By the rivers of Babylon we sat and wept
when we remembered Zion…
our captors asked for songs of joy…
How can we sing the songs of the LORD
while in a foreign land?
… Daughter Babylon, doomed to destruction,
happy is the one who repays you
according to what you have done to us.
Happy is the one who seizes your infants
and dashes them against the rocks.
Daniel had been taken into exile with perhaps thousands of Judeans. Many may have become slaves, used as cheap labour in the fields and cities of Babylon. As we read this Psalm, we can feel the raw emotion of desolation and hopelessness, where the only comfort is the thought of revenge and judgment. Daniel knew the prophecy of Jeremiah, so perhaps some of the exiles knew the reference in 51:56, that ‘a destroyer will come against Babylon… for the LORD is a God of retribution; he will repay in full’. They cried out for justice that would repay the Babylonians in full.
There are a number of Psalms that contain ‘curses’, sometimes arising from a legitimate concern for the honour of God: ‘Rise up, O God, and defend your cause’ (74:22). There are also calls for a demonstration of God’s judgment that will bring his enemies to their senses: ‘The righteous will be glad when they are avenged… Then people will say, “Surely the righteous still are rewarded; surely there is a God who judges the earth”’ (58:10-11).
Perhaps answers to the problem of these ‘curses’ lie in two New Testament themes. Firstly, there is the teaching of Paul in Romans 12: ‘Bless those who persecute you; bless and do not curse… Do not repay anyone evil for evil’ (12:14, 17). Paul quotes Deuteronomy 32:35, ‘Do not take revenge, my dear friends, but leave room for God’s wrath, for it is written: “It is mine to avenge; I will repay”.’ These cries from the depths of desolation and persecution are cries for God’s judgment, not by human acts of revenge, but within God’s purposes, and sometimes by the judicial processes of the state.

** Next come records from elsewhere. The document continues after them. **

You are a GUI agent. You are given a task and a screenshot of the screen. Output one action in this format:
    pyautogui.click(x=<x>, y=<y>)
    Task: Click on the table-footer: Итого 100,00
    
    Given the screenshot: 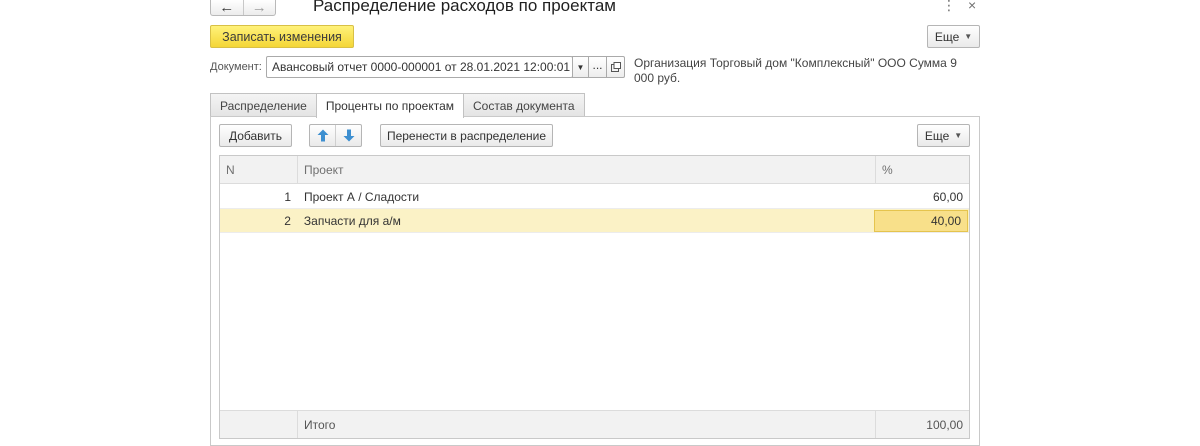 What is the action you would take?
    pyautogui.click(x=594, y=424)
    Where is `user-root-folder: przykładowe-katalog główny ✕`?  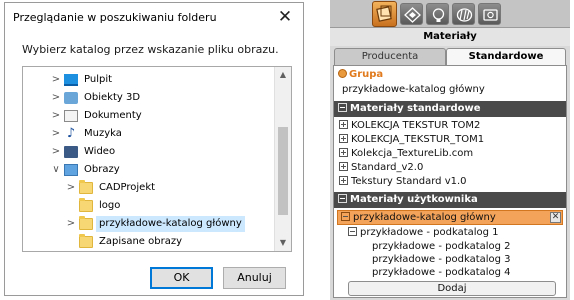
user-root-folder: przykładowe-katalog główny ✕ is located at coordinates (450, 218).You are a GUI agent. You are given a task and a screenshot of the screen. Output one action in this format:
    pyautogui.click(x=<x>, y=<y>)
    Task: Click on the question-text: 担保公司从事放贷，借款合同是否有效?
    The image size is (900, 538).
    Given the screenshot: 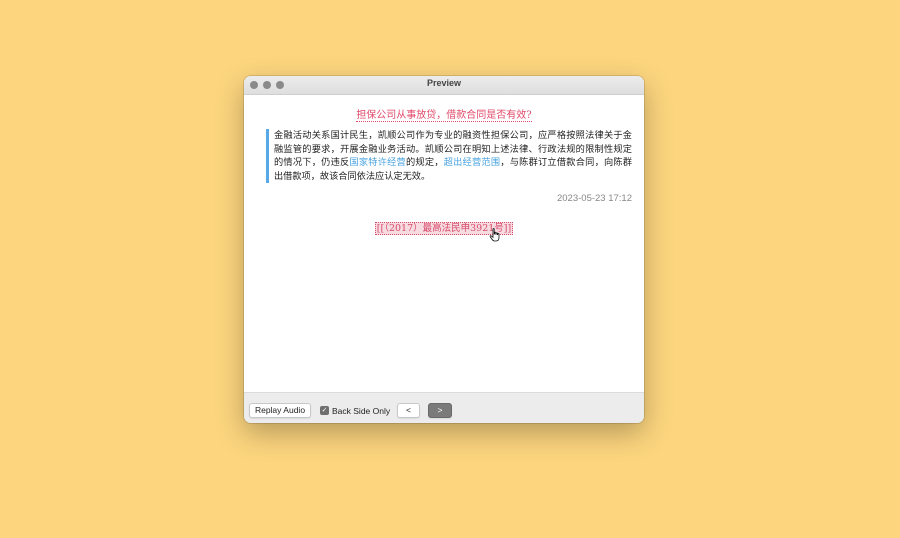 What is the action you would take?
    pyautogui.click(x=444, y=114)
    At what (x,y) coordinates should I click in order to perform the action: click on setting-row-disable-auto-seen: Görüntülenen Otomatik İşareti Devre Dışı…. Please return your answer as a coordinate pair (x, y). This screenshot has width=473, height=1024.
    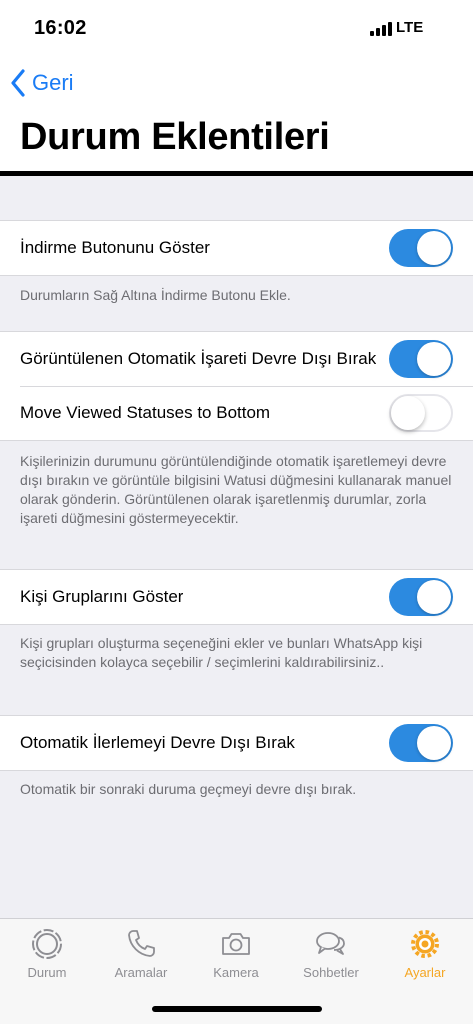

The second answer comes from Jesus himself and his journey to the cross. He knew the depths of desolation when assailed by the worst humans can do; he knelt in anguish in Gethsemane, and he cried out from the cross as he bore the weight of sin. He took the judgment and the wrath not only for our rebellion against God, but for all the terrible things humans have done to each other, from the days of the Babylonians to the wars of the last hundred years. In humility and repentance we accept the boundless grace of his forgiveness and pray for our enemies to find it too.